Meses depois, dias antes de aterrar em Los Angeles, aquelas palavras continuavam a perseguir-me. Sabia que me iria arrepender de não ter dado ouvidos ao desafio de alguém que conhecia bem a minha paixão pelos destinos pequenos e rurais, pelos espaços naturais, longe do buliço das grandes cidades. Olhei para o mapa pela enésima vez, tentando desvalorizar as centenas de quilómetros adicionais que teria de fazer para chegar ao estado do Utah, discutimos entre todos as opções – estava a meio de uma longa viagem em família, acompanhado de mulher e filha, então com cinco anos – e, num ápice, os planos estavam definitivamente alterados. Iríamos visitar os desfiladeiros vermelhos do Zion.

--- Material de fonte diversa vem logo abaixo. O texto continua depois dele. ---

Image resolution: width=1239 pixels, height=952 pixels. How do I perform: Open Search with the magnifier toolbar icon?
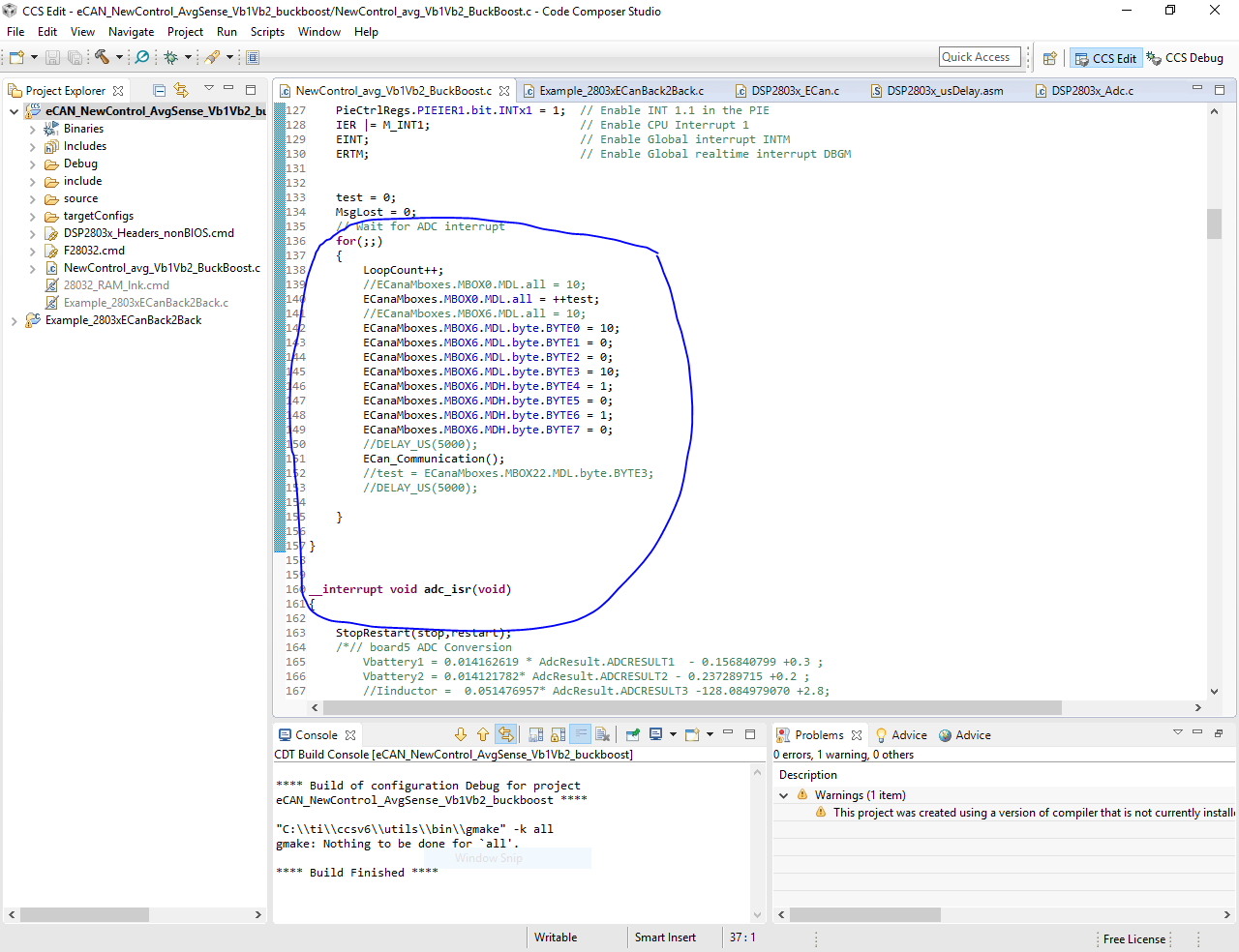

Viajávamos de carro alugado e, descontando as incomensuráveis distâncias, tínhamos total liberdade de movimentos. Quando chegou a hora de finalmente entrar no Utah e de nos aproximarmos do Parque Natural Zion, seguimos por uma estrada de montanha bela mas sinuosa em direção à parte leste do parque.
Atravessámos um túnel sem vislumbre de luz durante muito tempo e, do outro lado, esperava-nos a cabeça do espetacular trilho Canyon Overlook.
A caminhada até um miradouro com vistas fabulosas sobre as partes baixas dos desfiladeiros Zion e Pine Creek era o primeiro objetivo a concretizar no interior do Zion Isto porque, estando acompanhado por uma criança, optei por não percorrer o afamado Virgin Narrows que, dizem, proporciona caminhadas espetaculares quase sempre dentro do leito do Rio Virgin.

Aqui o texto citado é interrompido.